Because by the nineteen eighties, Gigante was not just the most powerful Boston, New York. His authority extended over crime families in New England, Buffalo, Philadelphia and the Midwest, and with profits of over one hundred million a year, the Genovese family was earning more than half the companies on the fortune five hundred.

Speaker 7

I had no idea, no idea.

Speaker 1

For his youngest daughter. It was a staggering revelation.

Speaker 7

All the pieces of the puzzle start to snap into place at that age, the people around the table and all things that I questioned, I began to come to the realization of, Okay, this is why. So there was a lot of different emotions that came with it.

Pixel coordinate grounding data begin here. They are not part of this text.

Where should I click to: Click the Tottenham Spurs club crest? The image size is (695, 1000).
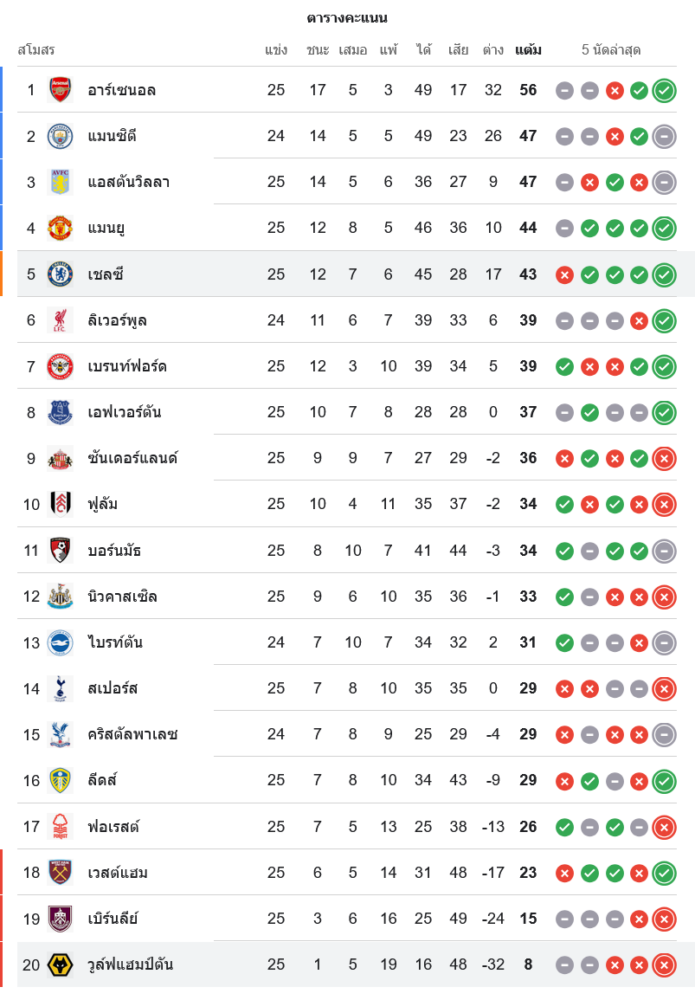pyautogui.click(x=60, y=689)
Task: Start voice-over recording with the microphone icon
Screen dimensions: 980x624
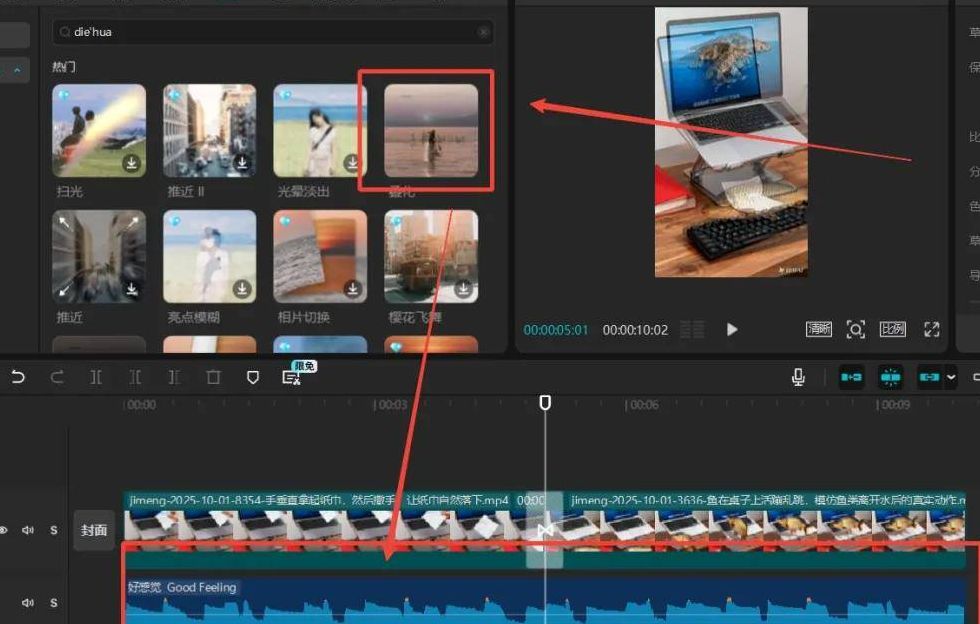Action: click(x=798, y=377)
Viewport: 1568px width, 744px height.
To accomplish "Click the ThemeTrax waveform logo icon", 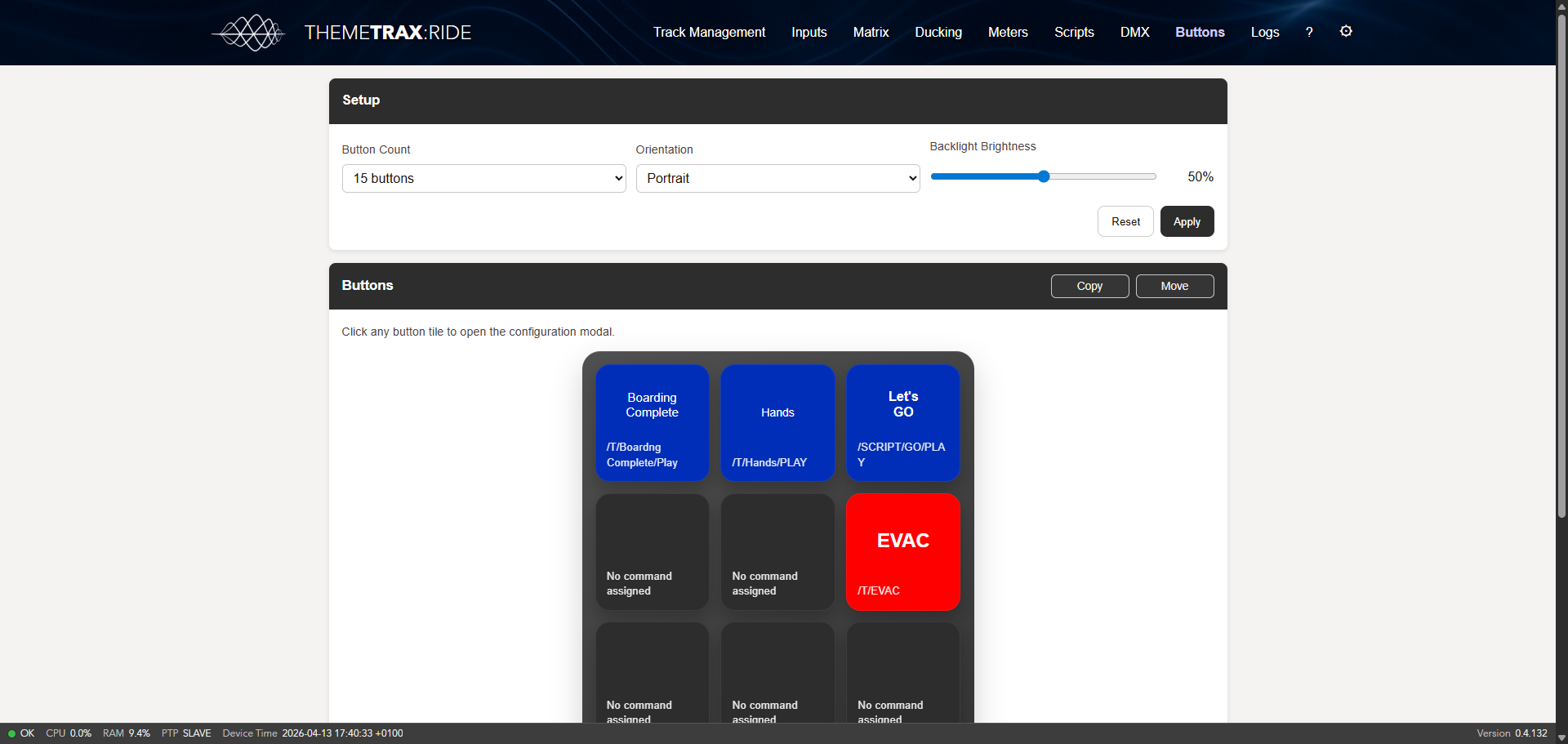I will [x=249, y=33].
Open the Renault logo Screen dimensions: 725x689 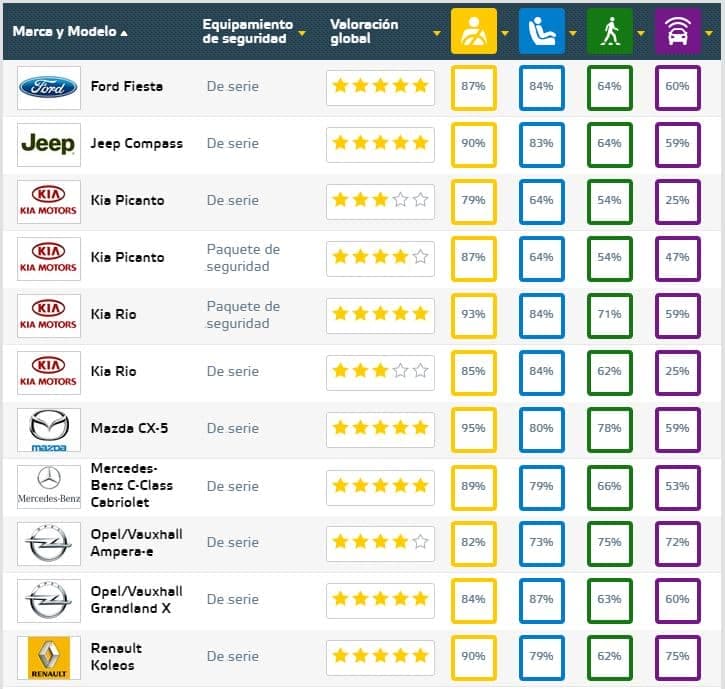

One was relief in finally knowing everything, the idea that he was this force of nature that people didn't cross. Actually

I felt very protected by it. And then the other part of it was like, oh my god, like the Feds could come at any time and take him down. They could take us with him, because we were all part of this. So there was this struggle inside of me of this is my family. I love them. I would never utter a word to anyone about it other than therapy, and I knew that they were sworn that they couldn't say anything unless they felt I was in trouble. Oh my gosh, I'm.

Speaker 1

Just picturing the therapist when you say, like my father's head of a major organized crime family.

Speaker 7

She went white, like everything drained out of her. But she was very good at recovering, and she helped me tremendously.

Speaker 1

For Rita, therapy became a refuge from the guilt and anguish caused by the knowledge of what her father did for a living and what he was capable of doing. It was a burden few people could bear, and in fact, even the boss himself was starting to show outward signs that the mob life was taking a significant psychological toll.

Speaker 13

Giganty has taken to walking the streets near his Greenwich Village home, unshaven and wearing just a bathrobe. His friends and family say Giganty is mentally unbalanced. I already say it's an elaborate hoax.

Speaker 1

But was Gigante really starting to crack or was his insanity act just another smokescreen to protect him from prosecution. It would take a showdown with the Feds and an up and coming rival to finally reveal the truth. With federal investigators bearing down on all the top bosses of organized crime, one boss was deploying a myriad of tactics to avoid prosecution. While the Commission trial was a sweeping success.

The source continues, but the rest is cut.